I stumble again, and this time I fall face-first into the snow, and my head hits a patch of ice. The knock is hard enough to make my ears ring, but I don’t black out. My chest heaves up and down, trying to draw in oxygen. No matter how much I take in, I can’t seem to catch my breath.

I can’t believe I’ve come this close, but my legs won’t move. I’m dizzy and buzzing with excitement. Just then, I feel somebody lift me from my right side, and I turn to find myself leaning into Paul, who is carrying me. He whispers into my ear, but I can’t understand him.

I’m unable to speak, I’m so happy to see and feel him. He looks fine; he looks amazing. It doesn’t seem right, and yet it’s so perfect and I’m so grateful to see him that it doesn’t matter that I don’t understand what’s happening. I’m looking at him, not in front of me-which is how I find myself walking directly into a fence that separates me from the dark strip of road and the heavy, warm light on the opposite side. I fall to my knees and for a moment I think Paul’s gone, and I fear I can’t rise. I just can’t move anymore. I lie in the snow and listen to my shallow breathing.

But then Paul is here again. He reaches down and picks me up under both shoulders. He whispers-a nothingness, but it is pure love in my mind.

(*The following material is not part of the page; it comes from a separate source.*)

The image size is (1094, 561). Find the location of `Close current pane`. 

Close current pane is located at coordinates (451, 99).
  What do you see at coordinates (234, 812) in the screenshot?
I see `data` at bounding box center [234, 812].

He keeps an arm around my shoulders, and I hold his waist as we trudge our way to the road. I hear voices, both familiar and far away. I touch his hair, his face, his lips. He stops walking.

And then he disappears, leaving me on the side of the road. I hear nothing but the sound of my own labored breath. The clouds have cleared, and I can see stars shining at me in a clear night sky. I scan them dumbly and watch one star sparkle and glow, holding my eye until I lose it or it dissolves into the blackness, I’m not sure which.